= Required work =
For each line of the data below that includes the string "agent", count one, and answer with the sum only.

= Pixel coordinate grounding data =

Segment Open

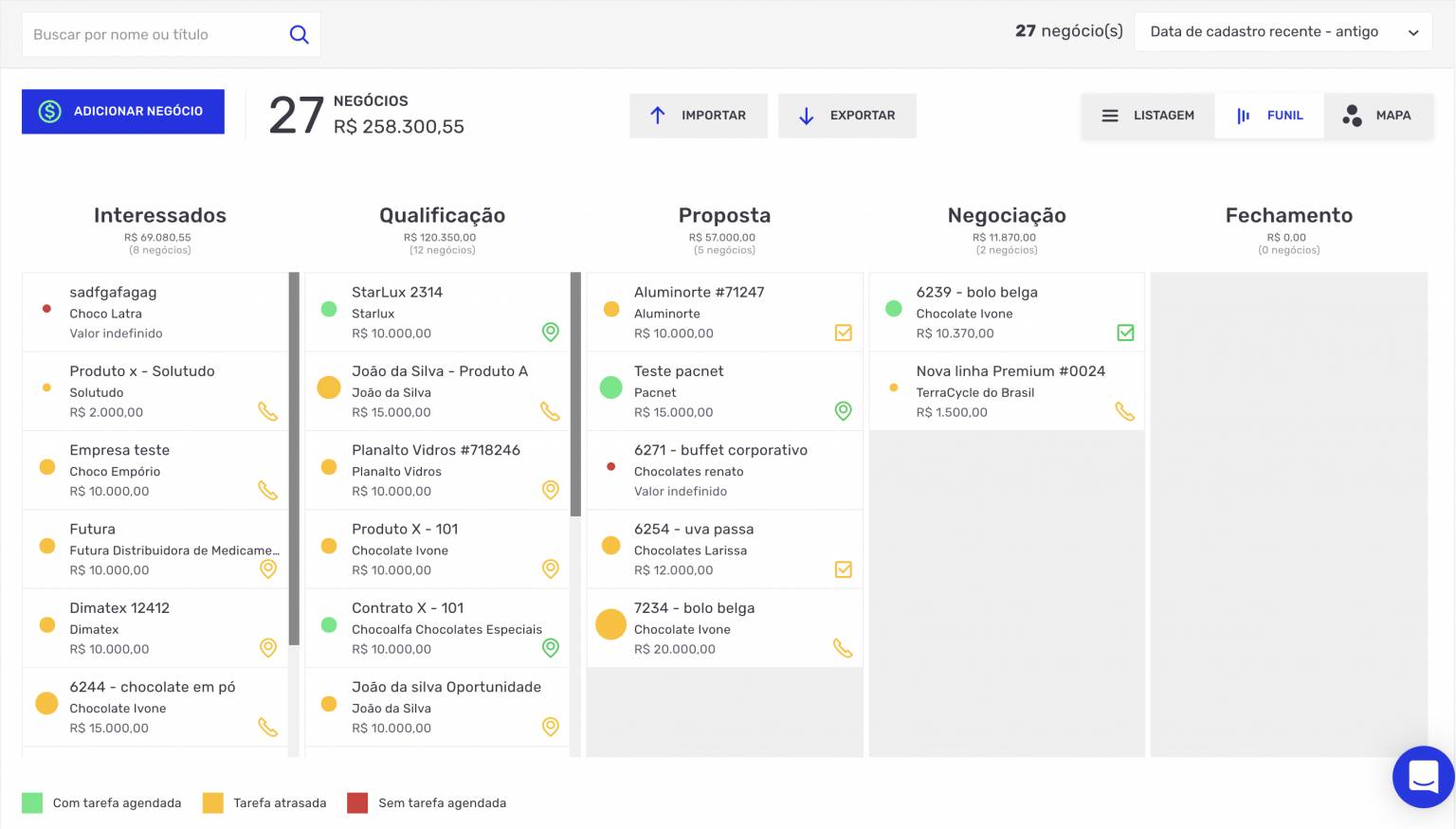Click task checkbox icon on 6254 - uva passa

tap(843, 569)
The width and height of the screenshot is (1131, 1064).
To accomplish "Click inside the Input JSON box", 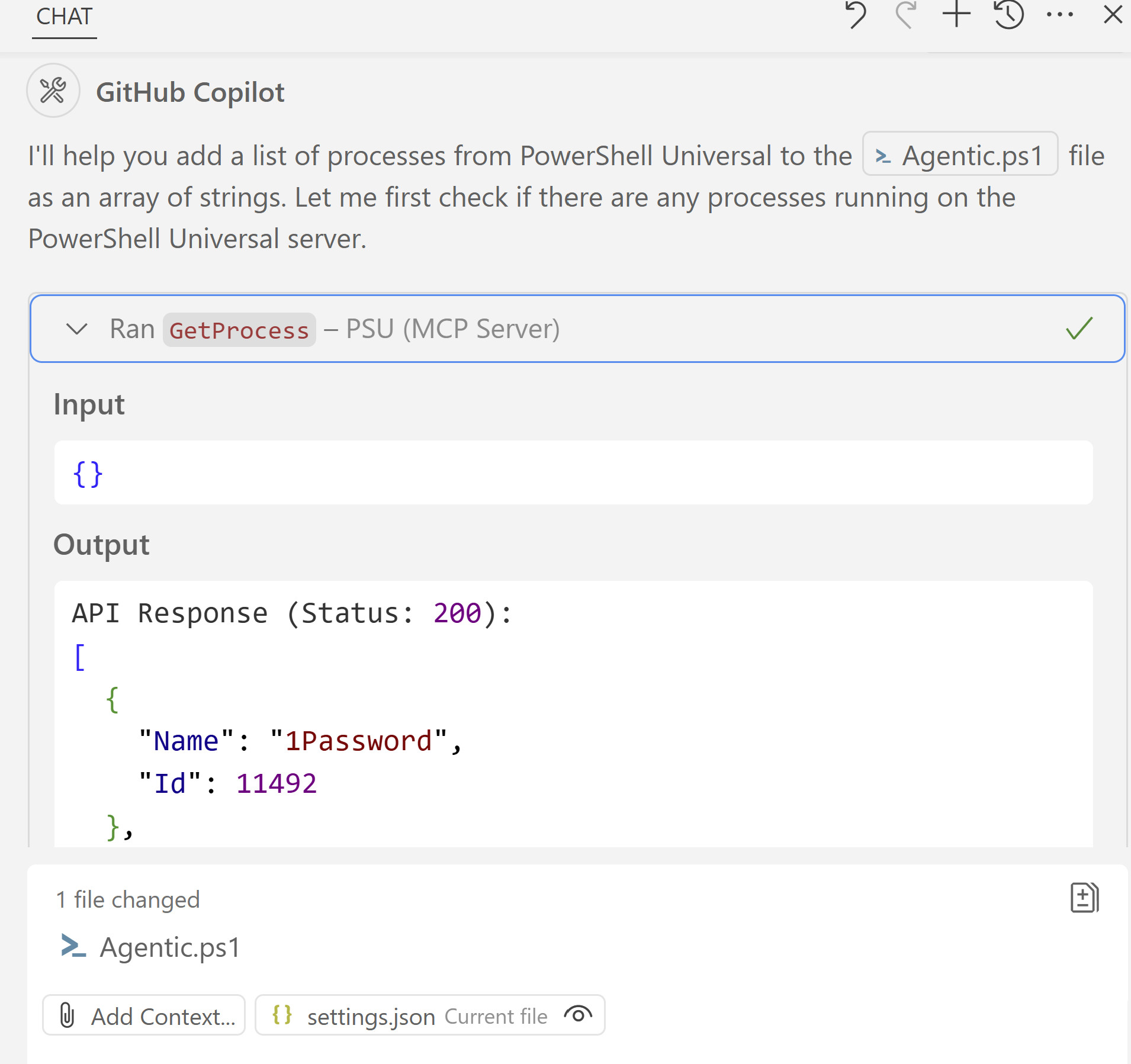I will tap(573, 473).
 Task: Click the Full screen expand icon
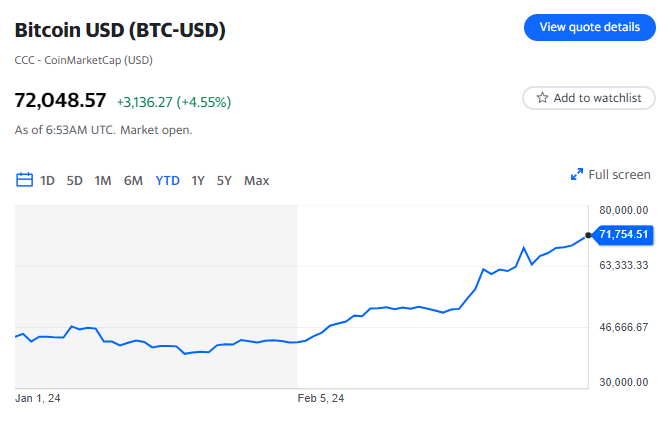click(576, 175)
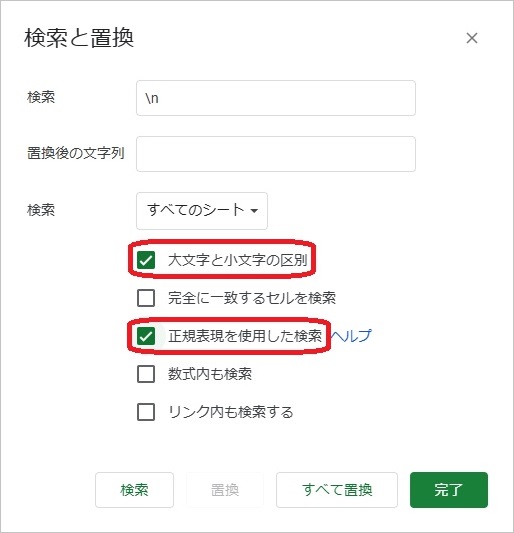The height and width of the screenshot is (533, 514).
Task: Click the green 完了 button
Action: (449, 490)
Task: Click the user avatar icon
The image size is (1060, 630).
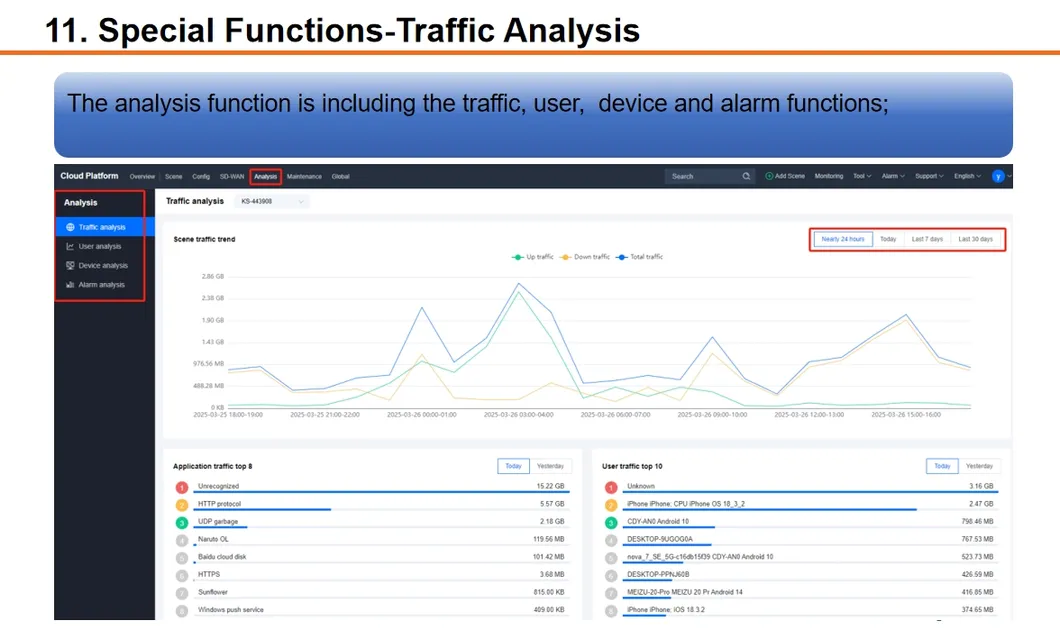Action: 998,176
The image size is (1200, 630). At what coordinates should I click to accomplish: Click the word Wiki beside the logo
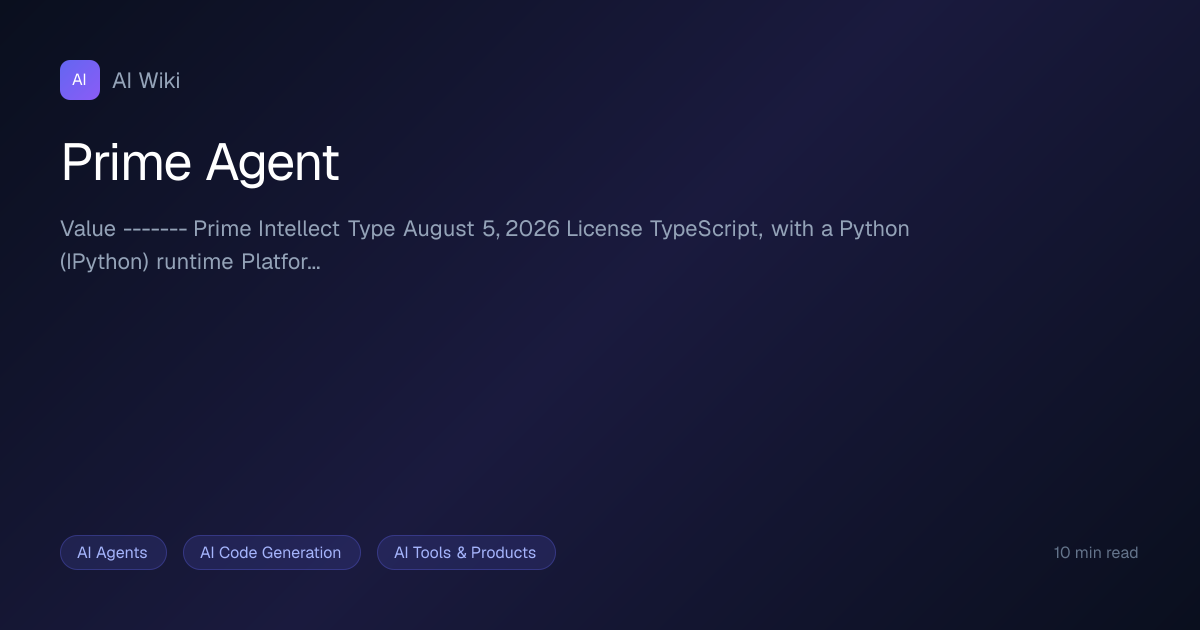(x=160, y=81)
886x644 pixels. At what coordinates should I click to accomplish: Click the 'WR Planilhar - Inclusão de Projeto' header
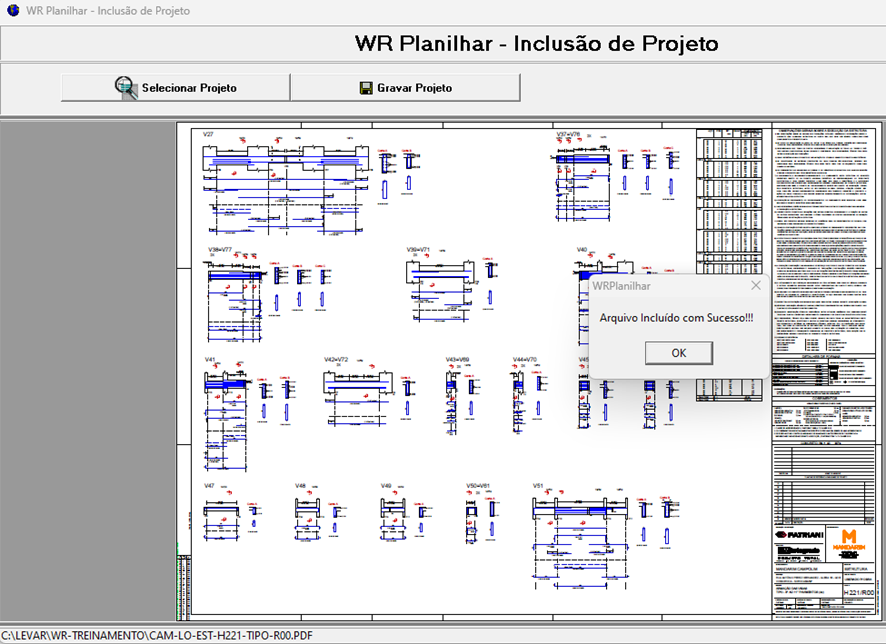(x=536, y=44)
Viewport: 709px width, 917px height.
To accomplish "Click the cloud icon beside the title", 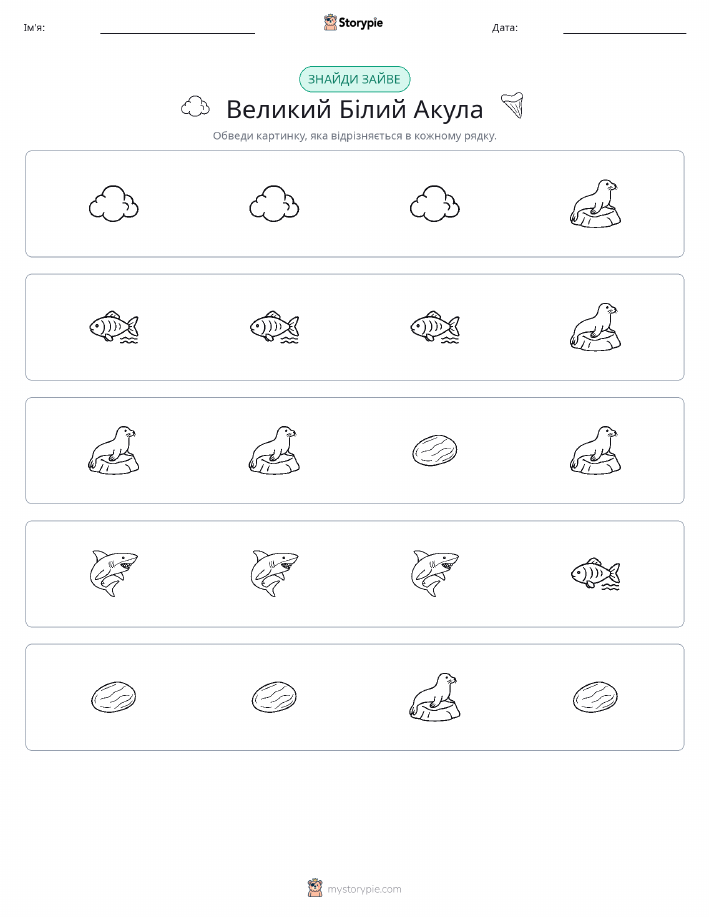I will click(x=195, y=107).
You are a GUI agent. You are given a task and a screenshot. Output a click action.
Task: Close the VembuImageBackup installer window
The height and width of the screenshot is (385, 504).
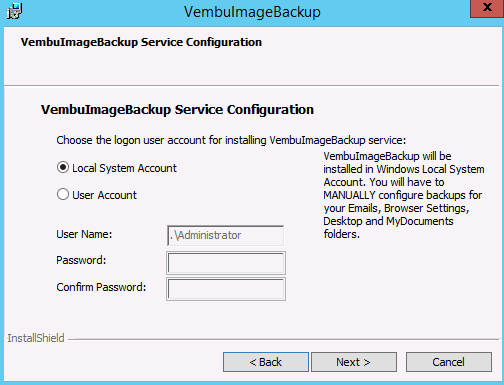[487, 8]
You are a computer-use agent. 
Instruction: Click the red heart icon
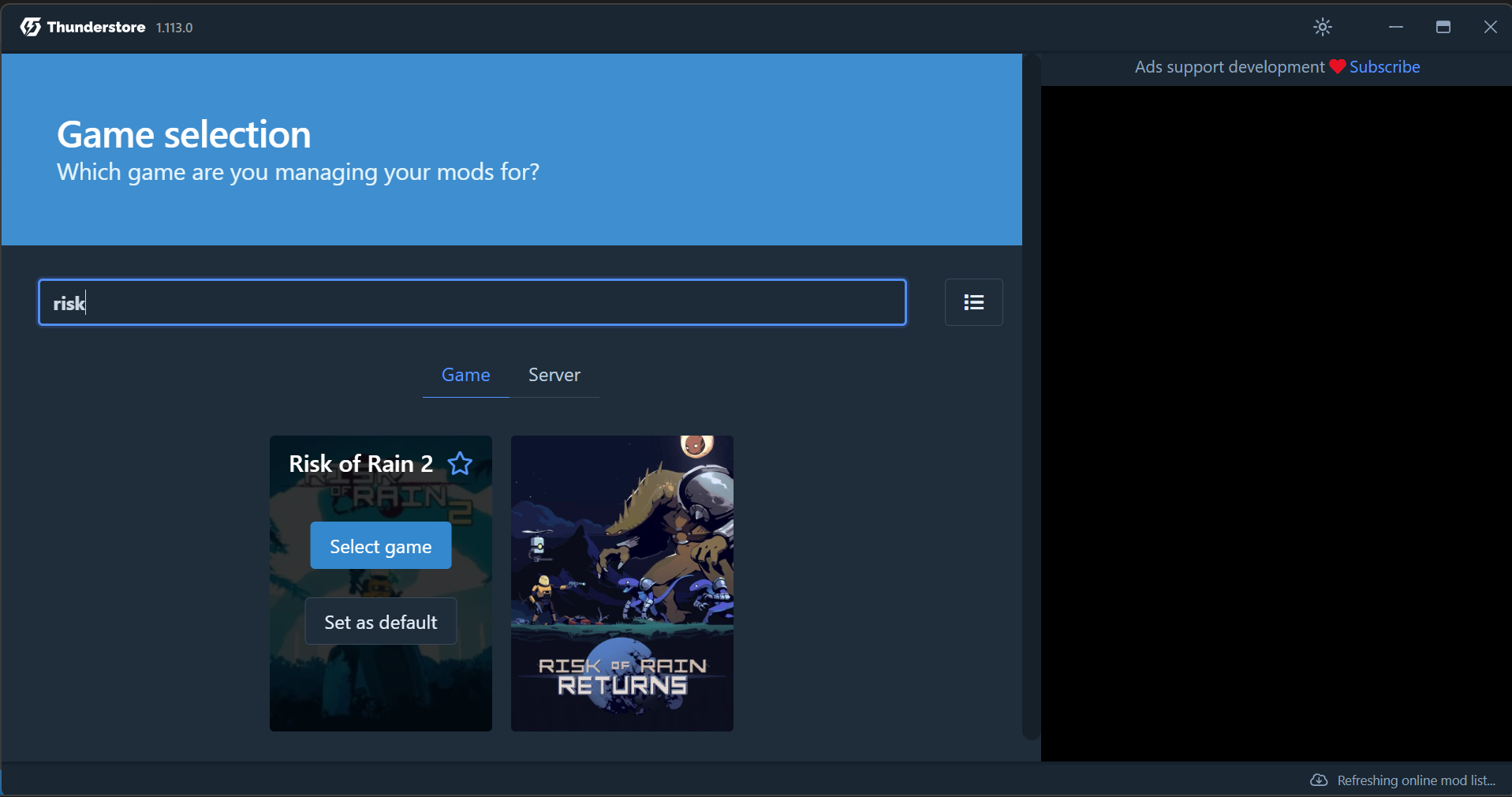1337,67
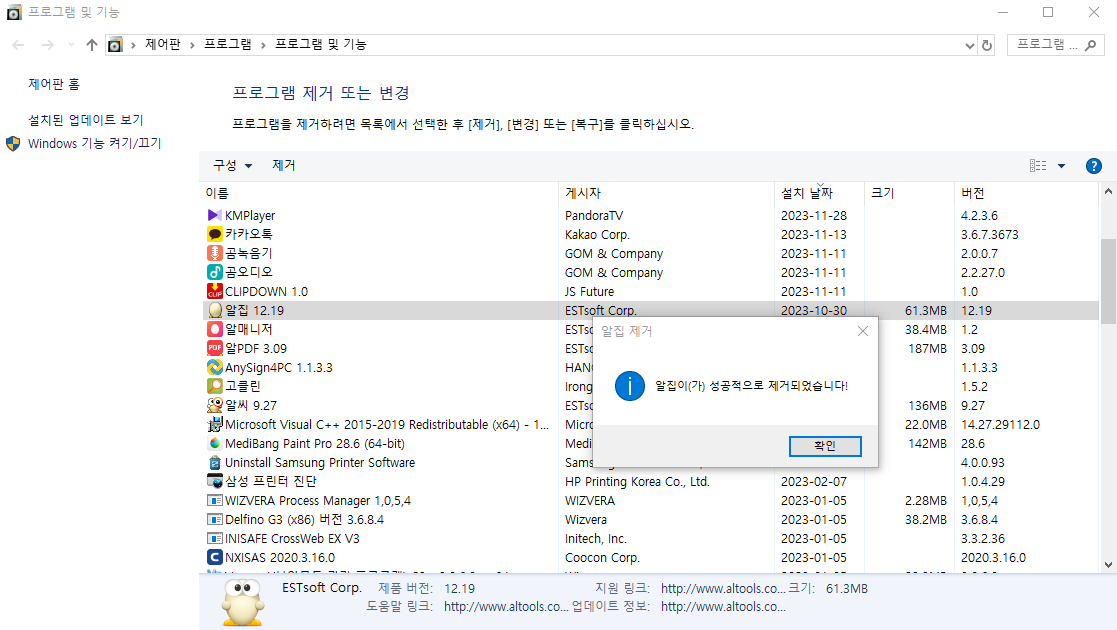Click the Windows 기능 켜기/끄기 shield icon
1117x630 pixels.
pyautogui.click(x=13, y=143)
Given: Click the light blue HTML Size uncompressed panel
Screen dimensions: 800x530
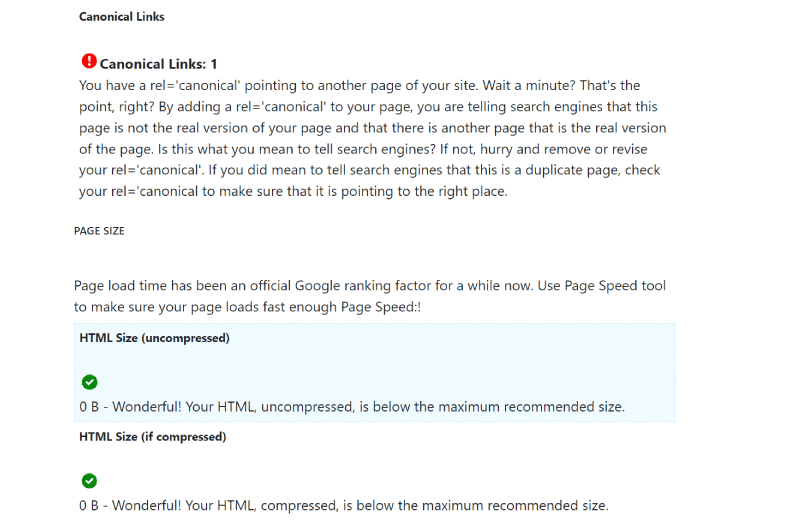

Segment Closed

= Completed exercise =
2